Que impacto esse tipo de história teve durante a sua juventude? Bom, viver em uma casa que caia aos pedaços e que já parecia ser parte do cenário de uma história mágica certamente impactou a forma com que eu via o mundo. Eu sempre fui uma criança sonhadora, com a cabeça nas nuvens, mas, principalmente, acho que essas histórias me fizeram querer procurar outros leitores que amavam o que eu amava, com quem eu poderia conversar sobre fantasia e folclore.
Em O Príncipe Cruel, a protagonista sofre na mão de jovens brigões. Você foi vítima de bullying durante a adolescência? Acho que nunca fui perguntada sobre isso antes. Sofria bullying constantemente durante a minha adolescência, em especial entre os 10 e os 13 anos, o que tornou a escola uma experiência verdadeiramente miserável. Mas esse momento da minha vida não inspirou O Príncipe Cruel, apesar da fantasia remeter a isso em alguns momentos.

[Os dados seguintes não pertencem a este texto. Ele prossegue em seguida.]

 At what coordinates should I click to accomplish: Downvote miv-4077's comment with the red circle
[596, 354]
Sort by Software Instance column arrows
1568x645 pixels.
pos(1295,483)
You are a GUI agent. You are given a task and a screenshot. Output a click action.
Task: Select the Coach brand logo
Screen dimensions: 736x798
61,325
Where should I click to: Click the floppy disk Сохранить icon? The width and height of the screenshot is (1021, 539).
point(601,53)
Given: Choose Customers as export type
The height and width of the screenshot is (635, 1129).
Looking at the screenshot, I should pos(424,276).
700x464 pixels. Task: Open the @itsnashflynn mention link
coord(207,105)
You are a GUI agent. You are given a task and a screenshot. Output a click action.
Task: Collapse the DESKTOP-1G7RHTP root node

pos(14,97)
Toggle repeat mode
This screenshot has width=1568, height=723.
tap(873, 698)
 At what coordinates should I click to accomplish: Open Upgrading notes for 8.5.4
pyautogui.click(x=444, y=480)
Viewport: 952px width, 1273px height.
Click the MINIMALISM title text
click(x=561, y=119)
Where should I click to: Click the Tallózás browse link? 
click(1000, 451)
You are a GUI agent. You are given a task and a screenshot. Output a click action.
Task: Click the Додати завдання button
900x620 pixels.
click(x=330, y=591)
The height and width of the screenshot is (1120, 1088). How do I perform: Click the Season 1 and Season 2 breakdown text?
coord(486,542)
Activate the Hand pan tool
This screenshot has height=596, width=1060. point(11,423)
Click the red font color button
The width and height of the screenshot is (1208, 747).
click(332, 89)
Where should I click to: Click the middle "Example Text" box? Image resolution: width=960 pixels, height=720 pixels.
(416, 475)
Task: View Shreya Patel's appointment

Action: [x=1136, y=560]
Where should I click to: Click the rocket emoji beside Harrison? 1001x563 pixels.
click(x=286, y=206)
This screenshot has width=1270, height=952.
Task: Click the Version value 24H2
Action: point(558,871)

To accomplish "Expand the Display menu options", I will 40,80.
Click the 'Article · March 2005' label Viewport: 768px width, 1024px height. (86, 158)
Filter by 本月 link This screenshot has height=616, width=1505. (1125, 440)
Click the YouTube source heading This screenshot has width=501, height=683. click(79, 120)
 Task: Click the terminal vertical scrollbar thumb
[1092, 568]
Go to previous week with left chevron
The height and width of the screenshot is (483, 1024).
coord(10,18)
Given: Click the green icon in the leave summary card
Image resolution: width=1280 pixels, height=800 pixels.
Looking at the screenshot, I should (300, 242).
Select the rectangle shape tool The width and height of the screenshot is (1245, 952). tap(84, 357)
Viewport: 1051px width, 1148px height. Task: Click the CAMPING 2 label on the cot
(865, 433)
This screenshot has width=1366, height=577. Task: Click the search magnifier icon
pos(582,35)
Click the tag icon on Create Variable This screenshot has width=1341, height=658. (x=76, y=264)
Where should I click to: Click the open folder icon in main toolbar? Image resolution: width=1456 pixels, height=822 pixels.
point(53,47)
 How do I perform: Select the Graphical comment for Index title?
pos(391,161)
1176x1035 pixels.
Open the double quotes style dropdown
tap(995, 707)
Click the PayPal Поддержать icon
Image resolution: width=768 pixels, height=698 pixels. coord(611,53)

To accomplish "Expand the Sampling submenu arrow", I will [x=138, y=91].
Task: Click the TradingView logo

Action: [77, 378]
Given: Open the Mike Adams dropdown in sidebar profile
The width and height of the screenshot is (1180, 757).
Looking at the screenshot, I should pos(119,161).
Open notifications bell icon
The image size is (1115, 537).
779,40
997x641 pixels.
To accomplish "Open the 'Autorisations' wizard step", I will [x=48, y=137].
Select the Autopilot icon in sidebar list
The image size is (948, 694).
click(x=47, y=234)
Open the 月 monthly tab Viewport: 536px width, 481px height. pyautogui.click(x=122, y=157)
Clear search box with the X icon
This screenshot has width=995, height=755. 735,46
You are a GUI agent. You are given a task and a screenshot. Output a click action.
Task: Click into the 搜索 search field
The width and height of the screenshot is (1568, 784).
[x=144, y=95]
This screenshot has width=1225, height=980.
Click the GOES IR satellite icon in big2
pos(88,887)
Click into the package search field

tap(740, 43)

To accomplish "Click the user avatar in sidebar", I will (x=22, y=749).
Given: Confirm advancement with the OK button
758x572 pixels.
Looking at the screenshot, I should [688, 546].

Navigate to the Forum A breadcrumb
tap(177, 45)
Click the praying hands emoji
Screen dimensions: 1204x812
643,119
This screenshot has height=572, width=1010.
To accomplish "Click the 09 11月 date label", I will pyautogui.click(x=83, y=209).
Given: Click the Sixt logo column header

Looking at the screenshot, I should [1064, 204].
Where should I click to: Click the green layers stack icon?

Que tipo de retorno recebe dos fãs, especialmente durante a pandemia? O quão importante é estar em contato com eles? É muito bom poder conversar com pessoas de todos os lugares do mundo que leem o meu trabalho, apesar de ser uma distração para escrever! Tento limitar meu tempo online, mas sempre respondo às cartas de fãs, mesmo que demore muito. Agora na pandemia, o que eu tenho ouvido é que os livros viraram, mais do que nunca, uma válvula de escape. Alguns dizem que têm achado difícil ler qualquer coisa durante a pandemia, enquanto outros estão relendo obras favoritas, como uma espécie de conforto. A literatura foi uma grande ajuda para mim e para a minha família também – mesmo sem poder estar no mundo lá de fora, viajamos através dos livros.